= Tanya Garcia-O'Brien =

American skyflyer (born 1973)

Tanya Garcia-O'Brien (born 1973) is an American extreme athlete and stuntwoman. She competed as a skysurfer and has performed film and commercials stuntwoman.

== Biography ==
Garcia-O'Brien is from Menifee, Southern California, United States. She was studied at the University of California, Los Angeles (UCLA). Before becoming a professional skysurfer in 1997, O'Brien-Garcia worked as a second-grade teacher.

Garcia O'Brien is married to Craig O'Brien, who operates as her camera flyer. Together they are known as team Perris Valley Firestarter. An image of Craig O'Brien leading a tracking dive on her skyboard by O'Brien featured on the cover of Parachutist Magazine in June 2000.
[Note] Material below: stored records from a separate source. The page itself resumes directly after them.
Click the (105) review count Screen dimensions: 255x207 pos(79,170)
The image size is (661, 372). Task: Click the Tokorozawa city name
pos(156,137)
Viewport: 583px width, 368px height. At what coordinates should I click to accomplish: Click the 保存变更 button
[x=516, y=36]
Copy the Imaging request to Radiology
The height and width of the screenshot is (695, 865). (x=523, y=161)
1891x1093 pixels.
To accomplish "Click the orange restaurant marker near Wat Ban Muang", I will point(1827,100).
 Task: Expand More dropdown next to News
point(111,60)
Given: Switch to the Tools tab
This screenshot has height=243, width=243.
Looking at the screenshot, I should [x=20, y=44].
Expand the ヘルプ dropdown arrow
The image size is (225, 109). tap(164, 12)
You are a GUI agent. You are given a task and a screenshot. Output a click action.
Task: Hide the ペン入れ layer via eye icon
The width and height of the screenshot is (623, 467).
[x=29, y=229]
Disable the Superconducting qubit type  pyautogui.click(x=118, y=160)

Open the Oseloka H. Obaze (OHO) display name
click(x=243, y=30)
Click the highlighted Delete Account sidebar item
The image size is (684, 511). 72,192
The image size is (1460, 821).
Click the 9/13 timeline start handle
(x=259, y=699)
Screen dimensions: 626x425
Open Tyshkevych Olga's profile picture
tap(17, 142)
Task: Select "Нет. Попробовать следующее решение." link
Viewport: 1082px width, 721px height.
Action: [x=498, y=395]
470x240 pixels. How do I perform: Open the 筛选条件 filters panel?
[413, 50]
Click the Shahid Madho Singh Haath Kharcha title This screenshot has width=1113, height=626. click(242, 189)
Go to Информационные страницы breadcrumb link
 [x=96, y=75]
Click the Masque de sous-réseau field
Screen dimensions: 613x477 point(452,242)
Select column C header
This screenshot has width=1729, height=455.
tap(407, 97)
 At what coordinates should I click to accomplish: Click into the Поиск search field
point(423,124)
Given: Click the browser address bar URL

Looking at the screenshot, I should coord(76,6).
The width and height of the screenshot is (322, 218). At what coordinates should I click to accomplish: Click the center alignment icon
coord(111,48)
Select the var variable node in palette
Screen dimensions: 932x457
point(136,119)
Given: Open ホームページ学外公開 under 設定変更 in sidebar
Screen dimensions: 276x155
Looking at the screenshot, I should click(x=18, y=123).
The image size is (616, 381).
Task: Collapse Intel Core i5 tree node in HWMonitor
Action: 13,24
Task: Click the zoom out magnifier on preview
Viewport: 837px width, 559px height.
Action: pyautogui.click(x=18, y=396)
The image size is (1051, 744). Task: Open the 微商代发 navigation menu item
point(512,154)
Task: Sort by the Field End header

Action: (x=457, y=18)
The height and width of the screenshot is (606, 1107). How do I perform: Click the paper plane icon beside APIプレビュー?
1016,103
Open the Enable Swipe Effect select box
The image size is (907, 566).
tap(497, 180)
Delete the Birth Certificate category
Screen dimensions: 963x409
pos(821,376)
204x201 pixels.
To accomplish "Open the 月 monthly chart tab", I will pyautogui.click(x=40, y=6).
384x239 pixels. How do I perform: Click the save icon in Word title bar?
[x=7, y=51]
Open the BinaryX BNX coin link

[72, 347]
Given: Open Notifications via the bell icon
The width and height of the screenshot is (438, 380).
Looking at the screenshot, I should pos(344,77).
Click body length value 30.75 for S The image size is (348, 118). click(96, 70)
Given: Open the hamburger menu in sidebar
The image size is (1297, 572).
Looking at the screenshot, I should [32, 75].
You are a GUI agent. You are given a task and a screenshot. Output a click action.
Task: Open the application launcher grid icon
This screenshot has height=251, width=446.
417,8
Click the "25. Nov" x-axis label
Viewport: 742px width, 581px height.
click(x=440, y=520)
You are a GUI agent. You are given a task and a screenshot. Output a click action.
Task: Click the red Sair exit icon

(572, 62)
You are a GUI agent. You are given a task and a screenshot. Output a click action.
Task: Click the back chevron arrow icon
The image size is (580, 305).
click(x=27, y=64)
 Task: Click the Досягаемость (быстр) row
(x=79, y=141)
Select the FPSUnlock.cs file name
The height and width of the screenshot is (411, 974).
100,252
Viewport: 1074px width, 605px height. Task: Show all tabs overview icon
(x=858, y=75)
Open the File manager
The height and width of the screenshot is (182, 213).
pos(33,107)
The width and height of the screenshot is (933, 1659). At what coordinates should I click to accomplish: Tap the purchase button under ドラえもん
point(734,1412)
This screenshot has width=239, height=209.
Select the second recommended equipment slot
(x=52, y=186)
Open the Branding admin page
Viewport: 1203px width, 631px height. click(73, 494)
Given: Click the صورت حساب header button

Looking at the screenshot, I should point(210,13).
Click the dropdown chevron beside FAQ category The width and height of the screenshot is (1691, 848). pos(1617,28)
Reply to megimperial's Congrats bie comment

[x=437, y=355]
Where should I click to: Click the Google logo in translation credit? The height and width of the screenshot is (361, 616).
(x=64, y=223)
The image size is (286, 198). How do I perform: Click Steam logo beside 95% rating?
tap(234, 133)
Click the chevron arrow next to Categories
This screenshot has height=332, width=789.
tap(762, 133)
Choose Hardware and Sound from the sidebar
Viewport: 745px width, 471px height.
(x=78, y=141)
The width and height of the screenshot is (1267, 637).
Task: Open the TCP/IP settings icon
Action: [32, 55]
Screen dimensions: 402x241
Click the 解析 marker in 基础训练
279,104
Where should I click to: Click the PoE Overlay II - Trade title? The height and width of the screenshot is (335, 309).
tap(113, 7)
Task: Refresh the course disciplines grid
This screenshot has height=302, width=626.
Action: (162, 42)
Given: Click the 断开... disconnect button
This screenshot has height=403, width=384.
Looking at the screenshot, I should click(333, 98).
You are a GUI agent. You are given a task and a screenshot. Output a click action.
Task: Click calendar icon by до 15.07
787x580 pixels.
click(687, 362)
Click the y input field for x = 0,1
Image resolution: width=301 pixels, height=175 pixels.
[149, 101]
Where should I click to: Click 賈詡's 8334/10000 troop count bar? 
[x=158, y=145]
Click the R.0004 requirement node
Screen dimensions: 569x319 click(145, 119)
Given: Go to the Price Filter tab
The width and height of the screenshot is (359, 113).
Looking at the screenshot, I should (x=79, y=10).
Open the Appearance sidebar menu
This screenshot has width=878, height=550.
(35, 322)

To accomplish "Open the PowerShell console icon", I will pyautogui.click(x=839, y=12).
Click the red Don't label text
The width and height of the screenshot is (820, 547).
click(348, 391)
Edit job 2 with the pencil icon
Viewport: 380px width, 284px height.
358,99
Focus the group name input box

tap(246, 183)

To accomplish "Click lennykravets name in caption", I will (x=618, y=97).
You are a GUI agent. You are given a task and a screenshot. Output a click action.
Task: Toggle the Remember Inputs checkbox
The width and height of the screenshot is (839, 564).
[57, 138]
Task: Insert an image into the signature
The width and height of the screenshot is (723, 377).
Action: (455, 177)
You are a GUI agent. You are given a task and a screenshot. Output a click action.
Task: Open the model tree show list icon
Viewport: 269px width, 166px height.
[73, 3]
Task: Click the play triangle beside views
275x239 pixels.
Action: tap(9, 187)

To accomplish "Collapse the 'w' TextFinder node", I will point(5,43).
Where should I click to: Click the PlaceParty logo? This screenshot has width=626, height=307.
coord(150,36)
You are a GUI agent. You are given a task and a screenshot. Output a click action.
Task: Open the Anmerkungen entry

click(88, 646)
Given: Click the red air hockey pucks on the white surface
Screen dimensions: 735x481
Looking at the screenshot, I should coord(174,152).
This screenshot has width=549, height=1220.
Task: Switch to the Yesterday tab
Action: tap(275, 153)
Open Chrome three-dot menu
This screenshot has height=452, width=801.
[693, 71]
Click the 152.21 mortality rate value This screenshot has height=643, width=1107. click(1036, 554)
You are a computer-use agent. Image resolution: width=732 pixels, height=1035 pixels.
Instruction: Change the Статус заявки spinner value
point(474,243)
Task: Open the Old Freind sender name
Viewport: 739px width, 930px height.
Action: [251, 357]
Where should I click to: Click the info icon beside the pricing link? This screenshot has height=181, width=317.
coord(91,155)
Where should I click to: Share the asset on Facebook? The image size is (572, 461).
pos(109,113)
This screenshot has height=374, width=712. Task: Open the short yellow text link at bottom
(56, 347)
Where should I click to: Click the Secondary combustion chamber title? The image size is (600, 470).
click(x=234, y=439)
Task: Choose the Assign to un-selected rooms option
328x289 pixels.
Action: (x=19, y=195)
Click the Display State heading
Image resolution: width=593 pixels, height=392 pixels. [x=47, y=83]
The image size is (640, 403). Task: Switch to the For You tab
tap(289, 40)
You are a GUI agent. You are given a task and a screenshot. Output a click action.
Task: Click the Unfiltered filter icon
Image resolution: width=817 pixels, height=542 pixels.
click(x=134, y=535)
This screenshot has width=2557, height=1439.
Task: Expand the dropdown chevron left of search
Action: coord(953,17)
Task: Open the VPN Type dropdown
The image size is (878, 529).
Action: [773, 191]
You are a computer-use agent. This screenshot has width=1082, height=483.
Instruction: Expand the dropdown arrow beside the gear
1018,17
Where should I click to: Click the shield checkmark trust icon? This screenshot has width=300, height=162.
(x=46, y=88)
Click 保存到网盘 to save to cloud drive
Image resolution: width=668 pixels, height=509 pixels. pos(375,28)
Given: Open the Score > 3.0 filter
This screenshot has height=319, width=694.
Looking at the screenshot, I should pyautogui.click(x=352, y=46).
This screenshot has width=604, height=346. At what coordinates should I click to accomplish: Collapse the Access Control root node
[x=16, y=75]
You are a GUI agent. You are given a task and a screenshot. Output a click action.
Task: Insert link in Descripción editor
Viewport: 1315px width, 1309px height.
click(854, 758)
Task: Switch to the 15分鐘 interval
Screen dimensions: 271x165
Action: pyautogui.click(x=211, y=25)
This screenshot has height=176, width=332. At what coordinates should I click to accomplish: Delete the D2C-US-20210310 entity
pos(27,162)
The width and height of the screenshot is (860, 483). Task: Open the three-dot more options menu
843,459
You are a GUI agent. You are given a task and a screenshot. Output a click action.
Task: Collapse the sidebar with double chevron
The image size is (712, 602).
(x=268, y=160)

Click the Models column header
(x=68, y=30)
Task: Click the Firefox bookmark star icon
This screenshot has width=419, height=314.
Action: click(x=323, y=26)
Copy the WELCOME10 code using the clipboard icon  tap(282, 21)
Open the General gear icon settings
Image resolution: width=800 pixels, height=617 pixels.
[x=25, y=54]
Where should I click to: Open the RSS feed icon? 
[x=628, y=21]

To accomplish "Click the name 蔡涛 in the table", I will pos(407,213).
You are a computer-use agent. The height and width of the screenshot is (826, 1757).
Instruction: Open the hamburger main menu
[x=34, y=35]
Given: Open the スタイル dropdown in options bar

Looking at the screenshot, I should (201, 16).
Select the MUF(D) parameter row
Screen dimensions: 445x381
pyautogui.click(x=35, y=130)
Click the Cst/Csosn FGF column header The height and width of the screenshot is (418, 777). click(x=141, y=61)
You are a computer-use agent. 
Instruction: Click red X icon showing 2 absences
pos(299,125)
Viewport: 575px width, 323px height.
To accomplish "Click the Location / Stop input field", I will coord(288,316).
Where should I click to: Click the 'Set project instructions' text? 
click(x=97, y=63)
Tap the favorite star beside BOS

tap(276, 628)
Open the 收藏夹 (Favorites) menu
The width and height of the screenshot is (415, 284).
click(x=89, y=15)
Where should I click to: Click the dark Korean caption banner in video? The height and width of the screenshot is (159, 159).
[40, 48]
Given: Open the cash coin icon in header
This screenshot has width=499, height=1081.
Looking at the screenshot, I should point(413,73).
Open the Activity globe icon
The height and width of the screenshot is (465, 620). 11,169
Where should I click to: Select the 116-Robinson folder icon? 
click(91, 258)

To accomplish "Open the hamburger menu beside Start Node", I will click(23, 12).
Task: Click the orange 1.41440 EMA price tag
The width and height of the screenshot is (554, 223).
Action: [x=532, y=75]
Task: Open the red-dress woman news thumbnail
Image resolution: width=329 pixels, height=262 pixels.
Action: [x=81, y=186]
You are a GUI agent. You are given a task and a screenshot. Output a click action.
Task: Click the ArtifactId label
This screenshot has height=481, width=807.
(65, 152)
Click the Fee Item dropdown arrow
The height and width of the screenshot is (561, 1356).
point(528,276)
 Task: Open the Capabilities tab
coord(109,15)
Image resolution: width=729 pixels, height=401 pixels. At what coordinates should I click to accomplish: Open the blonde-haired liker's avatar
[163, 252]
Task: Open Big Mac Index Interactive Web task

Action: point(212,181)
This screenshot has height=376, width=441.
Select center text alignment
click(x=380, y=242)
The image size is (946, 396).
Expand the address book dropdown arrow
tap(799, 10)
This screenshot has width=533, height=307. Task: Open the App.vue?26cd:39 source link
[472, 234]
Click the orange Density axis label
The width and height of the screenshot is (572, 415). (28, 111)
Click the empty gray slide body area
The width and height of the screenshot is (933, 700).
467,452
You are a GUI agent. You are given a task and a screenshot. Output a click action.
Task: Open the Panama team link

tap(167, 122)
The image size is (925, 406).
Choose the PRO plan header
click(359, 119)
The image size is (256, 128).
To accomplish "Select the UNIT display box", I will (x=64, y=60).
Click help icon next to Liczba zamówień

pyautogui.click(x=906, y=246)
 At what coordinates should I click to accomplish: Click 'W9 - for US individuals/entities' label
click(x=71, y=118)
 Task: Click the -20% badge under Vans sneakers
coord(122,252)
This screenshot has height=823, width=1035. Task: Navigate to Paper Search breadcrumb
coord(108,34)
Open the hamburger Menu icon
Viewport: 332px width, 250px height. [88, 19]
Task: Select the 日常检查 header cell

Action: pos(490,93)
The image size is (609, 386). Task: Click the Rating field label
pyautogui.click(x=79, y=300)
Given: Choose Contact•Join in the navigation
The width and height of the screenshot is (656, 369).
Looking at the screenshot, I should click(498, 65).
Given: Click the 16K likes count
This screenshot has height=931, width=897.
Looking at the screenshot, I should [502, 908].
Garcia-O'Brien competed in skysurfing at the 2000 X Games in Sonoma, California, where she was one of the only women in the world participating in the sport. With team Perris Valley Firestarter, Garcia-O'Brien became U.S. National Champion in 1998, 2000, 2001, 2003, 2004 and 2007; the Fédération Aéronautique Internationale (FAI) World Champion in 1999 and 2001; and the FAI World Cup Champion in 2000.

Garcia' O'Brien featured as a skysurfer in a Mountain Dew commercial with Troy Hartman in 1998, which was filmed in the Lauterbrunnen valley in Switzerland. She also worked as an aerial stunt double for actress Lucy Liu in the film Charlie's Angels (2000).